⟨
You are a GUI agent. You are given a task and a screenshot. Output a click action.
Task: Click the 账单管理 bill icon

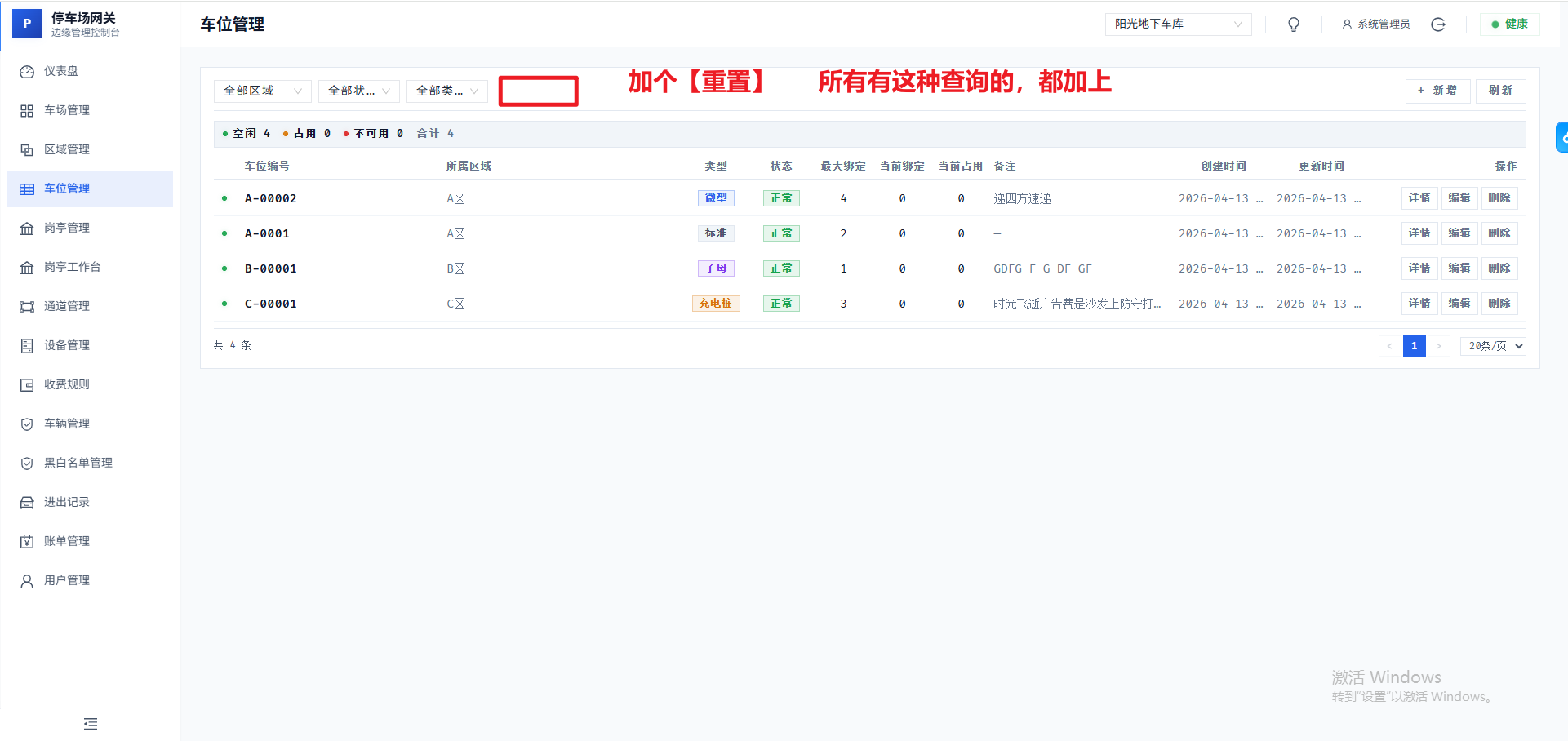[x=27, y=542]
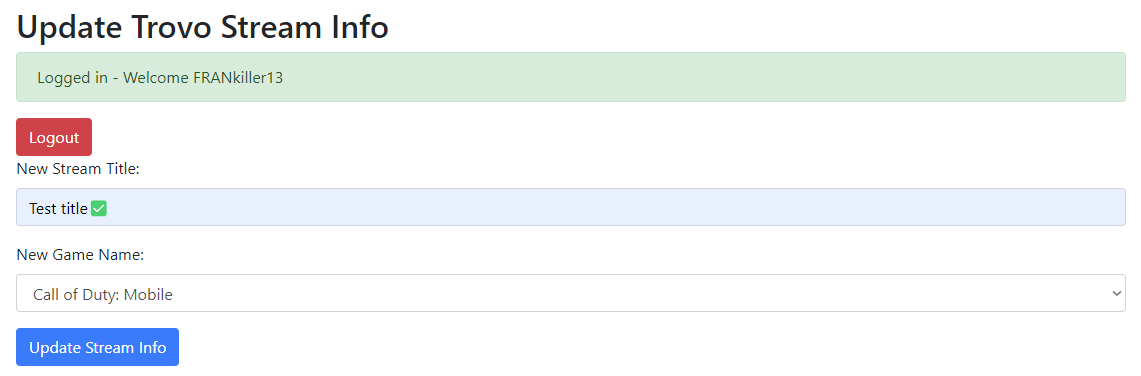The height and width of the screenshot is (376, 1141).
Task: Click the username FRANkiller13 in welcome message
Action: (x=238, y=77)
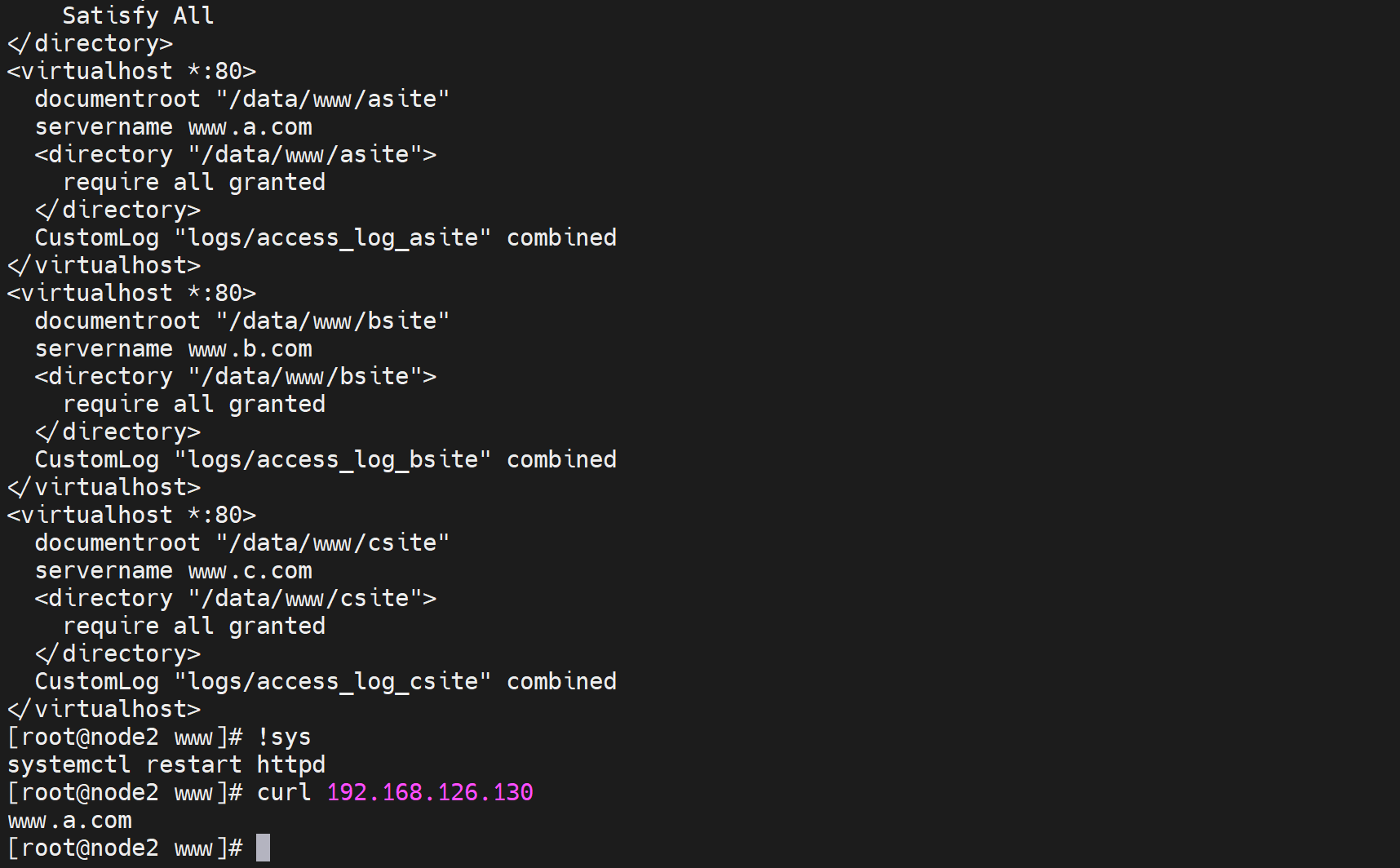
Task: Click the word "curl" in the prompt line
Action: [284, 792]
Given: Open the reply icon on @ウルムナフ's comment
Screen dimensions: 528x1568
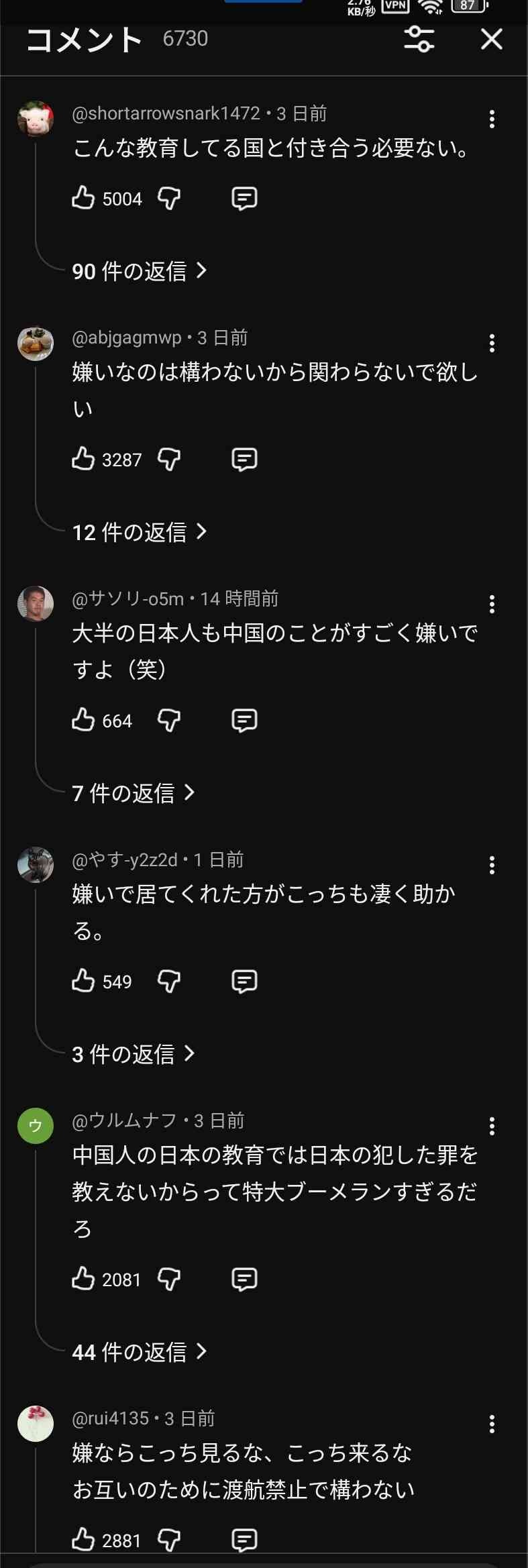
⟩
Images in the records must not be repeated; everything else should be returned exactly.

◆ Response to the task:
You are a GUI agent. You are given a task and a screenshot. Output a click action.
Task: Click the 账单管理 bill icon

[x=27, y=542]
The height and width of the screenshot is (376, 1141).
Task: Click the username FRANkiller13 in welcome message
Action: (x=238, y=77)
Task: Click the word "curl" in the prompt line
Action: [284, 792]
Given: Open the reply icon on @ウルムナフ's comment
Screen dimensions: 528x1568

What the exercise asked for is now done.